Sculpting the Image of a Shapely Neck

It’s impossible to make sense of colonial Boston without knowing how the town used to be connected to the Massachusetts mainland only by a narrow strip of dry land called the Neck.

Granted, even with understanding the Neck, not all of colonial Boston’s history makes sense. But that vanished geographical reality is why:
  • The Massachusetts Bay company settled on the easily defended Boston peninsula (after establishing towns at Salem and Charlestown).
  • The British military was able to hold the port against a hostile population from September 1774 to March 1776, and to keep desertion relatively low.
  • Paul Revere and his colleagues arranged the “one if by land, two if by sea” (actually two if by the Back Bay) signals for the different routes out of town.
  • The South End is so much larger than the North End, and north of South Boston.
Bostonians began major landfill projects in the late 1700s, eventually filling in the Mill Pond, the inner harbor, and all the areas that were mudflats at low tide. As a result, there are now many land routes out of central Boston where there used to be one. Today it’s hard to picture the geography the colonists dealt with.

Boston just paid homage to its past as a peninsula by installing a sculptural tribute to the Neck at the corner of Washington and East Berkeley Streets. Here are reports on the dedication from the Boston Globe and South End Patch (which for some reason calls the sculpture “infamous”). 
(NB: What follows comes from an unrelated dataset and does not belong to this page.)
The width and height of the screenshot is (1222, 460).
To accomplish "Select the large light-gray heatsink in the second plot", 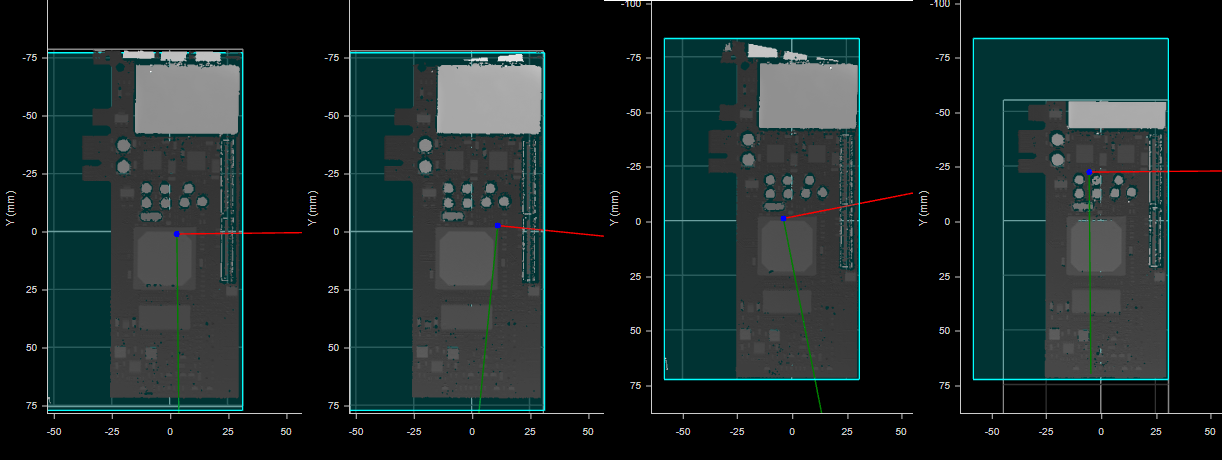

The sculpture is titled “LandWave.” It includes an engraved map of Boston in the eighteenth century, but some people still think it might be a skateboard ramp. (Not helping is the fact that Landwave is the brand of a company that makes skateboard ramps.)

1 comment:

Robert J. said...

There's an allusion to the filling-in of the Back Bay in Melville's Moby Dick. Boston readers will understand the reference, but probably few people elsewhere do:

"And some certain significance lurks in all things, else all things are little worth, and the round world itself but an empty cipher, except to sell by the cartload, as they do hills about Boston, to fill up some morass in the Milky Way."